As COVID-19 cases rose and lockdown measures came into effect around the world, commercial building occupancy dropped dramatically, from 100% to almost zero in the space of a week in many places. Many might expect near-zero occupancy to mean near-zero energy consumption, but new data reveals that this is not the case. In fact, many offices, shopping malls, and entertainment complexes are consuming 80% or more of their usual full-occupancy energy levels, highlighting huge cost implications for businesses, building owners, and the environment.
In the UK, energy performance consultants Carbon Intelligence revealed that energy use across a sample of 300 office, hotels, and retail buildings dropped on average by just 16% in the last week of March, when the government mandated that people socially distance, avoid travel, and work from home. Despite the UK’s strict social distancing measures preventing all non-essential staff from entering these buildings, the worst 10% of buildings still used approximately 97% of their typical energy demand.
“Unfortunately the vast majority of buildings are not managed well. That has become really obvious during the lockdown. The average building – despite being empty – is still using over 80% of the energy it consumes when it is full. Which is mad,” Cian Duggan, founder of Carbon Intelligence, said in an interview with i. “If you’re not achieving savings in the region of 50%, then you’re leaving money on the table and you’re contributing unnecessarily to the climate change problem.”
In the US, commercial centers like New York City and the San Francisco Bay Area have seen the greatest declines in overall energy consumption, with the Energy Information Administration forecasting a potential 4.7% annual decline in 2020. The organization’s Short-Term Energy Outlook (STEO) this August predicts carbon dioxide (CO2) emissions to decrease by 11.5% (588 million metric tons) in 2020, a record decline due to restrictions on business and travel activity and slowing economic growth related to COVID-19 and its various mitigation efforts.
This is great news for the environment and our efforts to combat climate change but it doesn’t mean it couldn’t have been better with a little more help from our “smart” buildings. According to Hatch Data, which monitors 400 million square feet of commercial real estate for more than 250 clients, office building energy consumption fell steadily through March and into April, but it did not fall off a cliff. “It was a bit surprising, looking at the data, that these reductions weren’t larger,” Ben Mendelson, the firm’s CCO and co-founder, said in an interview last week, “at least at first glance.”
While there are many examples of wasted energy from unprepared building owners and operators failing to grasp the situation and take measures to reduce the cost and environmental impact of their facilities — the reality is that you can’t just turn off a building, they just weren’t designed that way.

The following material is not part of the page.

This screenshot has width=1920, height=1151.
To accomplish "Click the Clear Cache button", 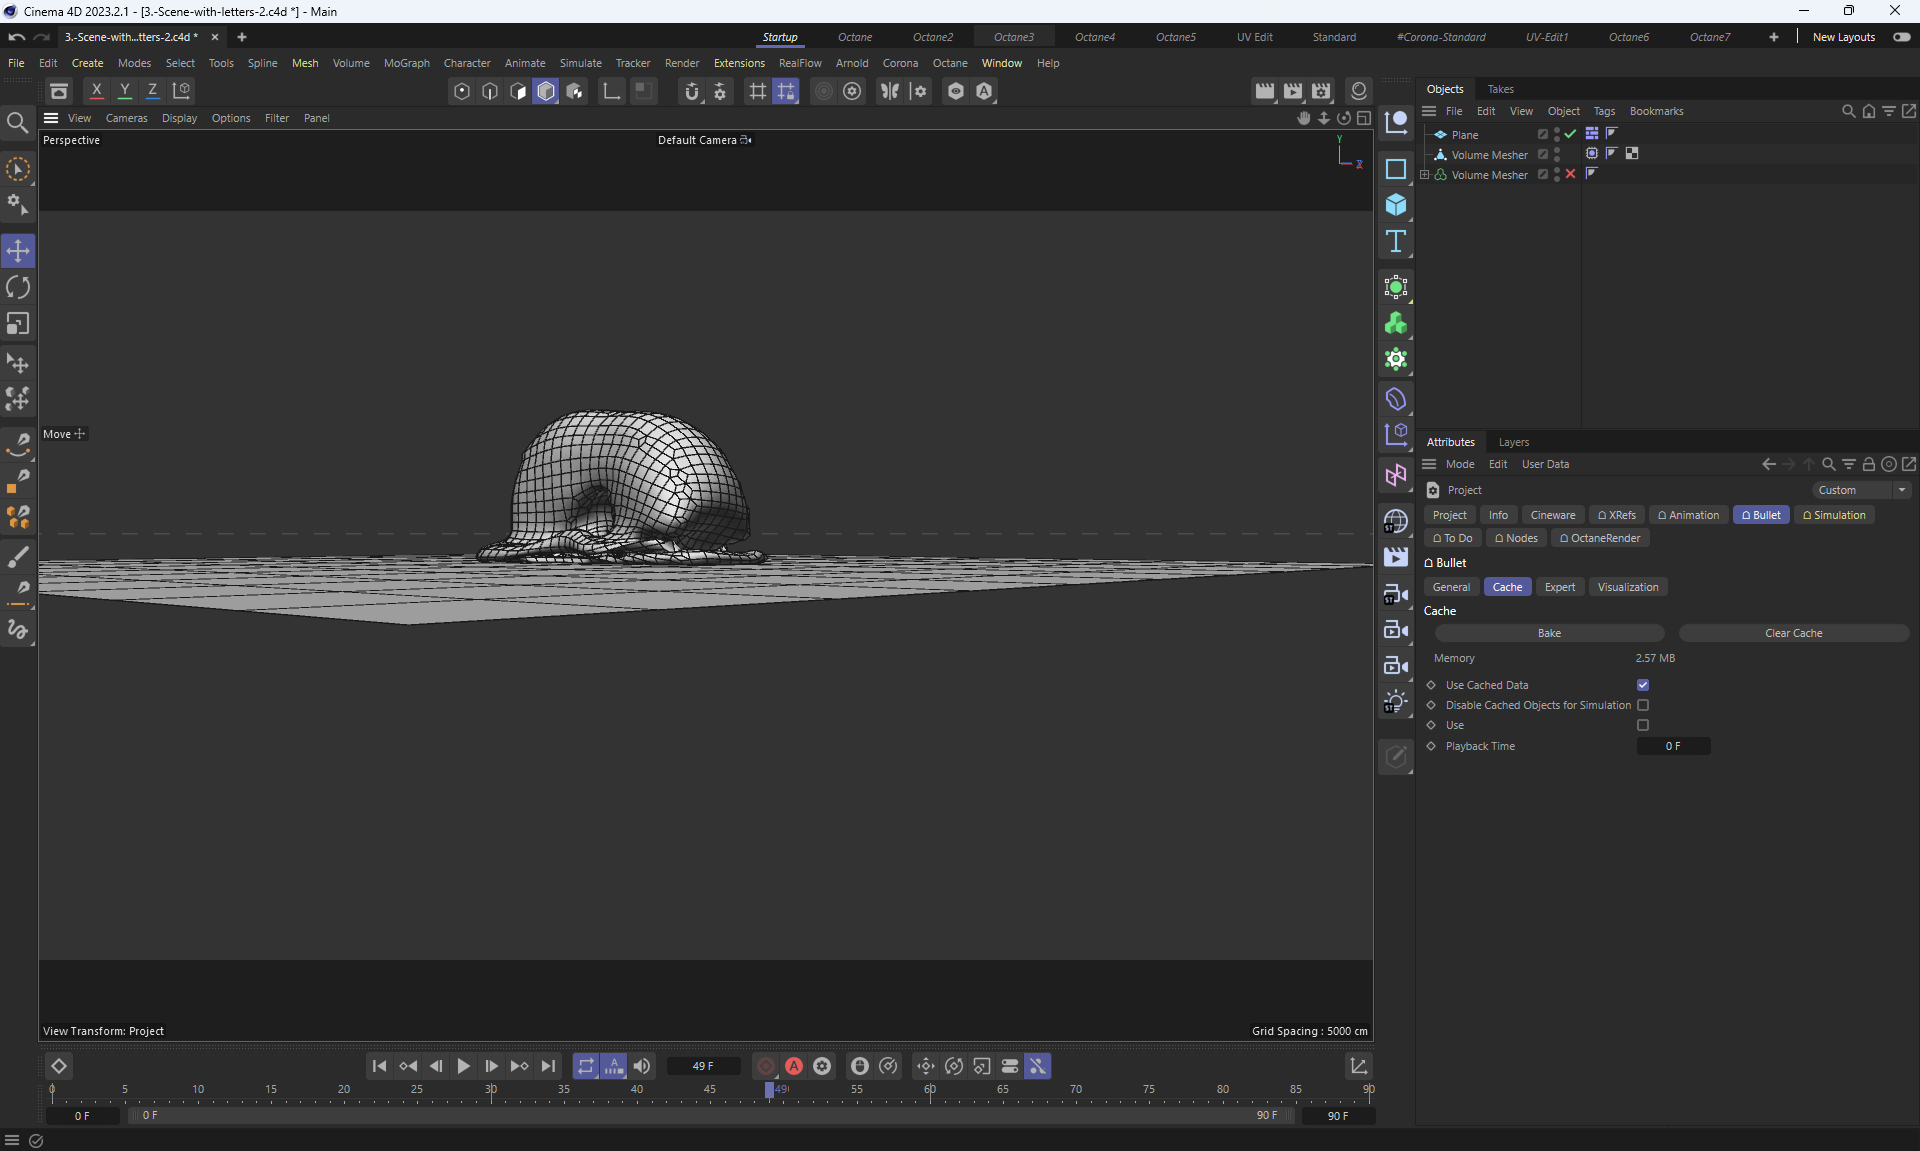I will (x=1793, y=633).
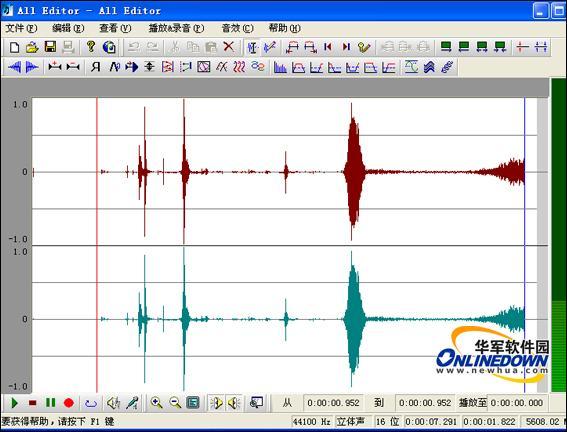Click the zoom out magnifier icon
Image resolution: width=567 pixels, height=432 pixels.
pos(175,403)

Emergency lighting and security are essentially “always-on” technologies, while other systems need significant care and maintenance in order to be shut-off for any significant length of time. “Commercial buildings are way more complex than homes. Unless you are totally mothballing a building, it’s very hard to switch off everything,” said Duggan.
HVAC systems generally account for at least a third of building energy consumption, but the mechanics and the substances used for their operation need to be active to avoid damaging the system itself — uncirculated water leading to corrosion, for example. Elevators left off for long-periods will require attention from technicians before resuming, lighting must comply with minimum safety codes at all times, while security systems have a purpose, even when there are no people to protect. Just like when workers go home at the end of the day, the building hums in anticipation of their return.
Data servers running business tasks must remain on to support the fully active remote workforce, while those running building tasks must support minimum system levels and remote operation. Furthermore, in the rush out of the office as lockdowns set in, millions of coffee machines, water coolers, computers, and other appliances were left plugged-in, resulting in a significant cumulative stand-by power strain that now seems very unnecessary. Not many building operators have a single button that can identify and turn-off all those appliances, but maybe they should.
As the fear of second waves of the virus turns into a realization that the first wave is still going strong, we must begin to accept that we are moving into a COVID-era that may last quite a while. If a vaccine is developed by the summer of 2021, it will be the fastest ever developed, and if we can vaccinate the world in a decade it will be a major achievement. The virus is here to stay and that means buildings will be in and out of use, unlikely to ever reach the pre-COVID occupancy levels and often completely empty.
Rather than using all its energy to fight this reality with in-building social distancing and hygiene policies or technologies, the industry should spare some effort to create a stand-by mode for buildings. That “single button” that can reduce energy consumption down to a minimum, whether for 50% occupancy or for zero.
That low-energy water circulating HVAC mode, elevator hibernation setting, or emergency and security systems that can turn-off more when there are no people to protect. True smart buildings are those that adapt to their purpose at any time, and in the COVID-era that purpose is often to turn-off better.